Central bank digital currencies will meet the goals envisioned by their proponents only if they include private-sector participation, interoperability with the existing payments system and careful, deliberate design and implementation, a group of central banks that includes the Federal Reserve said yesterday. In a series of reports published by the Bank for International Settlements, the seven central banks representing major developed economies examined CBDC system design, user adoption and implications for financial stability.
The central banks “envisage CBDC ecosystems based on a broad public-private collaboration, i.e. a ‘tiered’ system where some roles would be carried out by the public sector and others by private entities,” they said. “A natural split in any tiered CBDC system would be for the central bank to be responsible for the core of the system to the extent that they could steer the system to deliver policy goals and a safe and efficient payment system.” A CBDC directly operated by the central bank would be “likely unsuitable” for those contributing to the reports, they added.
The banks added that a CBDC would need to be gradually and carefully introduced to avoid abrupt financial stability risks. “CBDC and certain new forms of digital money could also increase the latent risk of systemic bank runs,” the report said, noting that “this risk is reduced in the existing system through effective banking regulation, deposit insurance, and resolution frameworks.” CBDC could also be expected to erode insured banks’ deposit base, driving up their cost of funding and thus affecting lending; meanwhile, outflows of deposits from banks could require a CBDC-issuing central bank to boost its reserves through more lending or through asset purchases—further extending the economic reach of the central bank.

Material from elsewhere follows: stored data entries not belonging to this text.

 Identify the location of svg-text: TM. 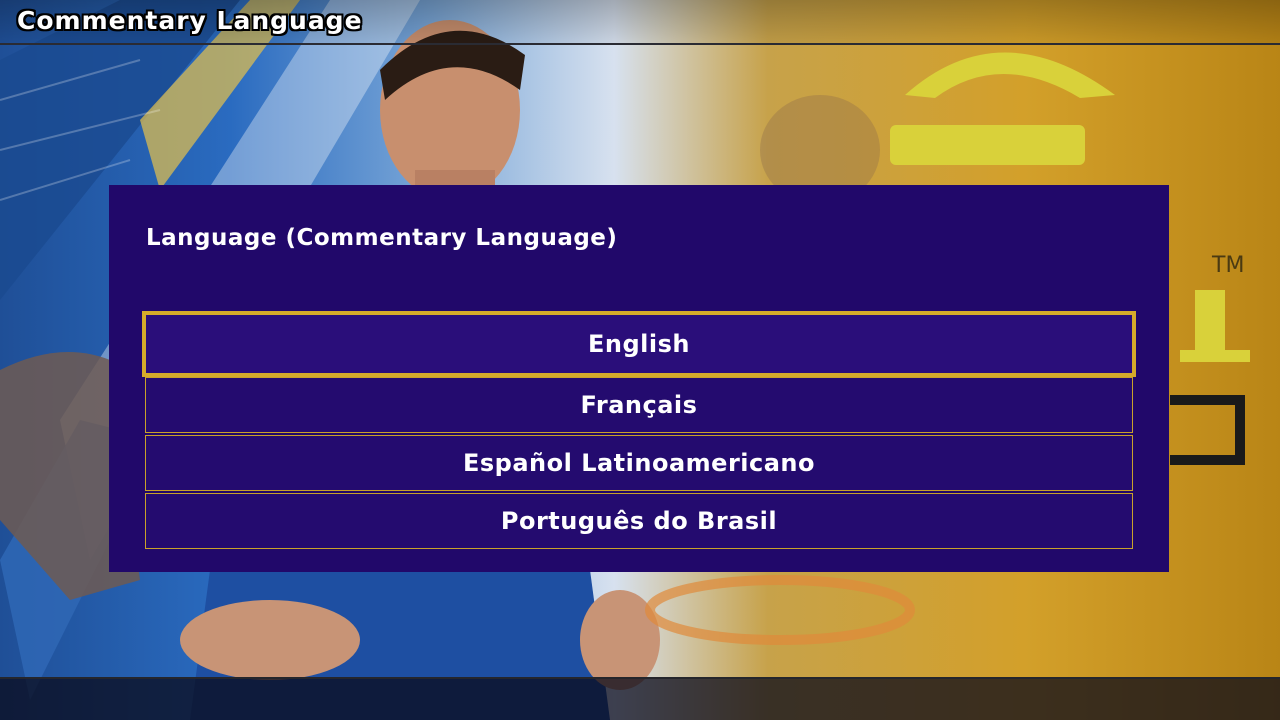
(1228, 266).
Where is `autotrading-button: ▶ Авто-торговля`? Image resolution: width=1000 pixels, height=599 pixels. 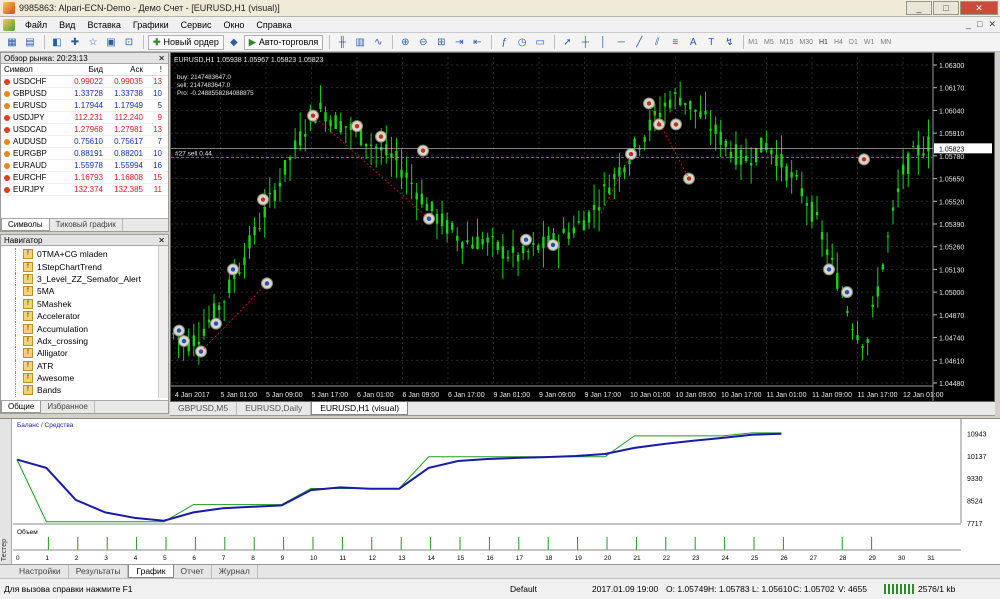
autotrading-button: ▶ Авто-торговля is located at coordinates (284, 42).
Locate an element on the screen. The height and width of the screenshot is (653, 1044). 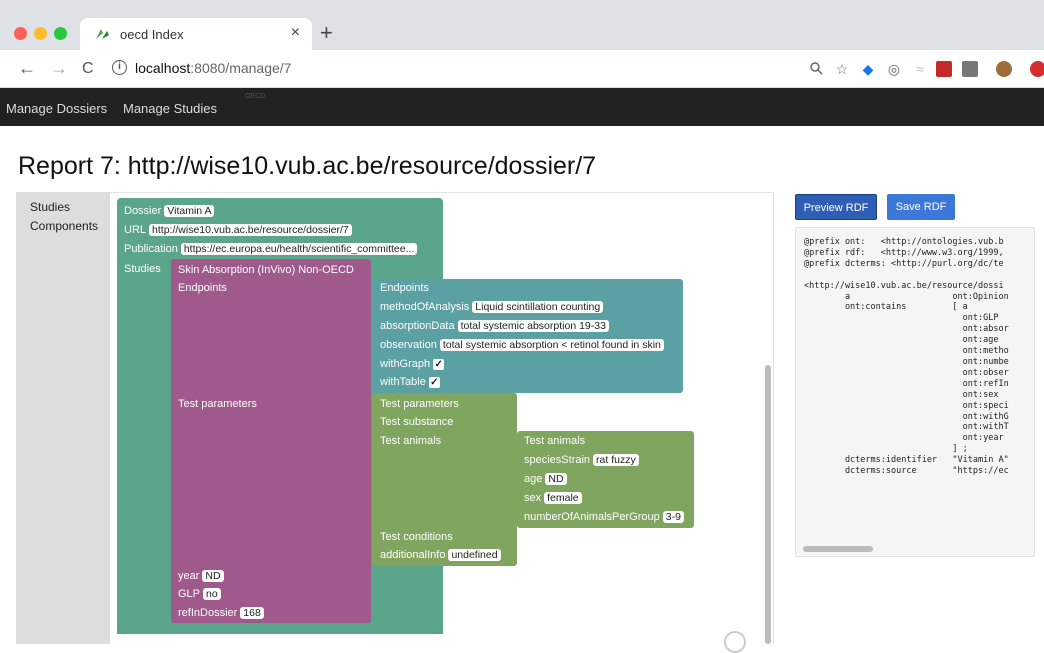
with-graph-label: withGraph is located at coordinates (406, 364).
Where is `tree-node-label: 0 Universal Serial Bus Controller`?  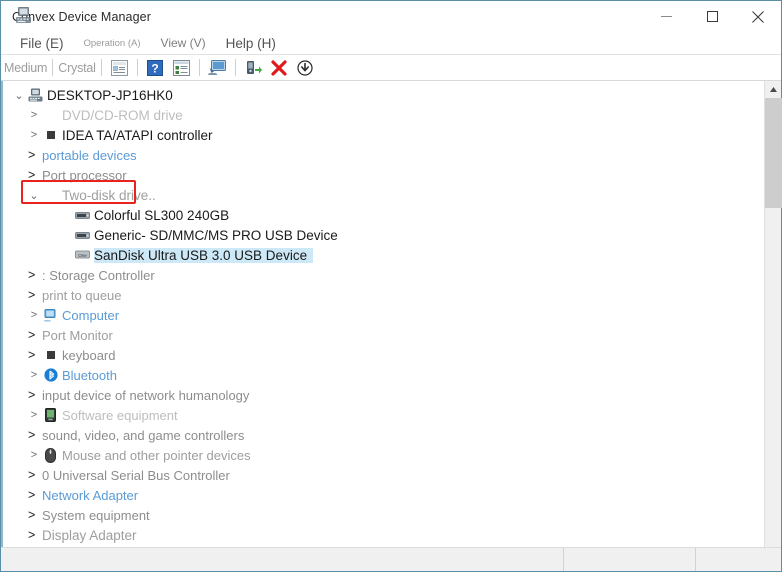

If any of the central banks did issue one, “in most cases the actual introduction of CBDC could be some years away,” they said. “In the interim providers of private money and tokens are expected to continuing developing and expanding their service offerings.” ABA noted this dynamic in a recent statement for the record. “Given the additional complexity, delay, and transition costs involved in creating a new form of money, there are strong efficiency interests that suggest CBDC should only be pursued as a final option to meet clearly-defined public policy goals that cannot be achieved through payments innovations that leverage existing digital dollars,” ABA said. “As of today, those use cases have not emerged.”